AI Safety via Debate

The idea seems very creative and I really liked the paper, especially the complexity theory analogies in section 2.2, the large number of "reasons to worry" considered in section 5, and the explanations of how this idea is related to Amplification in section 7. Overall the difficulty of this approach seems on par with Amplification and also highly correlated with it, since they faces many similar issues. I'm curious what the authors think the pros and cons of Debate vs Amplification are likely to be in practice (as opposed to how the two ideas are related to each other conceptually, which is nicely addressed in the paper). (Perhaps they think we should determine that by experimentation and it's not very fruitful to speculate at this point?) Some more detailed questions/comments follow.

I would have liked to see some examples of how the authors expect actual natural language debates to go. I think the opening example is not meant to be realistic (why would Alice make the argument about passports, knowing that a strong counterargument is available), but that may not be obvious at first glance, which may give some readers wrong intuitions about what a typical debate is supposed to look like.

If honesty is a better strategy than lying (as the paper hopes), then the most likely outcome seems to be that both agents argue for the same answer (as explicitly allowed). What would such a "debate" look like? What would "optimal play in debate picks out a single line of argument, and agents which switch arguments admit defeat and lose" mean in such a debate? (Also, what if a debater honestly changes their mind upon further consideration, for example upon doing more thinking in a future round, or upon hearing something from the opponent that they didn't consider?)

Would this type of debate be useful amongst humans? For example could a company ask two potential suppliers to use this type of debate against each other to decide which one to buy from? If yes, why hasn't anyone done it before? If no, what's the relevant difference between AIs and humans that makes the idea not applicable to human debaters?

A sufficiently strong misaligned AI may be able to convince a human to do dangerous things via a text channel [Yudkowsky, 2002]. However, we believe it is unlikely that a single short sentence is sufficient for this sort of mind hack. Thus, we can ameliorate the problem in debate by making the statements short enough that mind hacking requires many of them.

In the complexity theory analogy to the polynomial hierarchy, the statements sent by Alice and Bob are polynomial in the length of the input q. So for the analogy to apply we'd need to allow Alice/Bob in the debate game to give statements that are polynomial in the length of the question + answer. If for security we only allow constant length statements, then that implies we need a polynomial number of rounds. If the size of question + answer is large, like write a novel, or write a program, or help the user given everything known about them, the number of rounds might be impractically large.

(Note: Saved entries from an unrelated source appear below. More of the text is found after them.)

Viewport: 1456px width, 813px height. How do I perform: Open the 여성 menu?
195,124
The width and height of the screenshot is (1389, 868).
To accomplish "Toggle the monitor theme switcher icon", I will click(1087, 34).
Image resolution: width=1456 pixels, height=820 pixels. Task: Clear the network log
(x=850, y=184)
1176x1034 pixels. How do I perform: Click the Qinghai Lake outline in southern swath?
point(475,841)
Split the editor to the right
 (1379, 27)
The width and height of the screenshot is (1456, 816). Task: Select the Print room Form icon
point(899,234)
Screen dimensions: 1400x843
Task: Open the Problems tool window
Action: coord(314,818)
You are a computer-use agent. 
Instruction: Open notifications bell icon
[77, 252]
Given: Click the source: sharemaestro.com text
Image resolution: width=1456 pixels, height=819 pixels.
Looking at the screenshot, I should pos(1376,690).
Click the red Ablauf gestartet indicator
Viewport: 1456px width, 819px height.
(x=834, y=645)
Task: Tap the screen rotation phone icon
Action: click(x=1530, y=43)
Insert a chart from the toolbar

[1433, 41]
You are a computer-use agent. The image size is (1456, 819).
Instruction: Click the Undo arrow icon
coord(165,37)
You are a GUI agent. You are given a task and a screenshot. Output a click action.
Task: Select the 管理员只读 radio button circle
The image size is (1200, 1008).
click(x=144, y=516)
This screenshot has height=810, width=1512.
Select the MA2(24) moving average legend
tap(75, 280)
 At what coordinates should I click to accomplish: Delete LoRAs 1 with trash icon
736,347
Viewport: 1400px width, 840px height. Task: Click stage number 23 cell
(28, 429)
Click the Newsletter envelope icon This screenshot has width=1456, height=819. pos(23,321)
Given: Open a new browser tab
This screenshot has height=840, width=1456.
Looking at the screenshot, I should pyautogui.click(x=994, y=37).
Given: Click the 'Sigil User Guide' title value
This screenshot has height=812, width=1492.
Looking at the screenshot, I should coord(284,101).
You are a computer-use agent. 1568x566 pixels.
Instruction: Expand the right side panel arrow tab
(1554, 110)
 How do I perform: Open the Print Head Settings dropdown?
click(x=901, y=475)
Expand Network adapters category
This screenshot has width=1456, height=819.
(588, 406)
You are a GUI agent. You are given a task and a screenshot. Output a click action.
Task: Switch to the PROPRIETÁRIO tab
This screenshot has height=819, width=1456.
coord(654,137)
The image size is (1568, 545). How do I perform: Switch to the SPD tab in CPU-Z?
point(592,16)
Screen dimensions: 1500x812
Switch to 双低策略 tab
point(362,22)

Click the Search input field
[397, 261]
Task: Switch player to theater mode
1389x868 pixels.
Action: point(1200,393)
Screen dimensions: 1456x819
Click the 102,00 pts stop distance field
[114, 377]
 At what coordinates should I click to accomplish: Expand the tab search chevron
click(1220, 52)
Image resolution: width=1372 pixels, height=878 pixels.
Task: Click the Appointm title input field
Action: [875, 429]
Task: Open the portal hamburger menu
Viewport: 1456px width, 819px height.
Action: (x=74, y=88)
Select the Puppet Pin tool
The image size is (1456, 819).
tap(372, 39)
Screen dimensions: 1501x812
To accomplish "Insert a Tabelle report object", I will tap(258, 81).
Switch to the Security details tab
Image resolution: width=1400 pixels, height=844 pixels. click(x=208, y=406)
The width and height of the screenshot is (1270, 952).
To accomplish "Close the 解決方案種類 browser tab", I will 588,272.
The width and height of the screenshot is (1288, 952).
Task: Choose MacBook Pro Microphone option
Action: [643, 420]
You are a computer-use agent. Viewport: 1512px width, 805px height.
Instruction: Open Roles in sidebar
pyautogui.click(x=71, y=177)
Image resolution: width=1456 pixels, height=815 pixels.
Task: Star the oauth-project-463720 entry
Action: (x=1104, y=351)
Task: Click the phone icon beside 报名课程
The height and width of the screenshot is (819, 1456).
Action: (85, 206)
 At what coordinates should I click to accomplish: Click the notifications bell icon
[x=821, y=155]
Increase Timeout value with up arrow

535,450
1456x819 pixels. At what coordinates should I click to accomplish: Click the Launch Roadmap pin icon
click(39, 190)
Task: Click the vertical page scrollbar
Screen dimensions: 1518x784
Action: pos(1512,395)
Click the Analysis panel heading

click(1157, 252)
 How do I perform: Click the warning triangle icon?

If for practicality we force the arguments to be short and number of rounds to be small, that would introduce a bias towards answers that can be argued for using only short arguments. For example suppose the question asks the AIs to write some software, to justify the goodness of an answer the AI may need to explain the software's design/architecture. If the debaters can't argue based on good design/architecture, it seems that they'd be forced to optimize their programs only for other properties that are easier to argue for, such as size and speed, which is probably not what the judge would have wanted.

If Alice tries to mind hack, Bob can win by pointing out the malicious attempt.

This assumes that Bob can reliably detect the same vulnerability, recognize Alice's attempt to exploit it, and figure out a way to convince the judge before the vulnerability is triggered. How can we know that humans only have vulnerabilities for which this is true?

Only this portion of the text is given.